ЗАДАНИЕ 1
Ответьте на вопросы по тексту о киноверсии спектакля «Иранская конференция»:
(а) Автором какой пьесы является Иван Вырыпаев?
(б) В каком театре поставлен спектакль?
(в) Кто из режиссеров дал интервью корреспонденту?
ЗАДАНИЕ 2
Продолжите текст о киноверсии спектакля «Иранская конференция» с последнего предложения.

ТЕКСТ ДЛЯ АНАЛИЗА
В январе в рамках проекта “Stage Russia HD” состоится международная премьера киноверсии спектакля “Иранская конференция”. Инсценировка пьесы Ивана Вырыпаева сделана режиссерами Игорем Сергеевым и Владимиром Кузнецовым в Санкт-Петербургском Таком театре. В эксклюзивном интервью вашему корреспонденту Владимир Кузнецов рассказывает о выборе актеров, Таком театре, арт-площадке “Скороход” и о том, почему предпочел бы не говорить ничего зрителям перед премьерой “Иранской конференции”.

ИСХОДНЫЕ ДАННЫЕ
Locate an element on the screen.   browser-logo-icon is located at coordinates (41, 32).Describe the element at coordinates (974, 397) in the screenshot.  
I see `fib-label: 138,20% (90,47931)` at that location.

ОТВЕТ 1
(а) Пьесы «Иранская конференция».
(б) В Санкт-Петербургском Таком театре.
(в) Владимир Кузнецов.

ОТВЕТ 2
Кто есть кто в современном театре. Владимир Кузнецов–российский актер, режиссер, арт-директор площадки “Скороход” (Санкт-Петербург). Выпускник Российского государственного института сценических искусств (РГИСИ, в прошлом–ЛГИТМиК, курс В.Фильштинского) и магистерской программы “Методология преподавания актерского мастерства”. Снялся в более чем семидесяти фильмах и сериалах. Лауреат международных кинофестивалей “Киношок” (2009 год) и International Random Film Festival (2014 год). С 2015 года–актер и режиссер Такого театра (Санкт-Петербург). С апреля 2021 года–куратор факультета актерского мастерства в Академии перформативных искусств (Санкт-Петербург).
– Чем заинтересовала вас пьеса Ивана Вырыпаева?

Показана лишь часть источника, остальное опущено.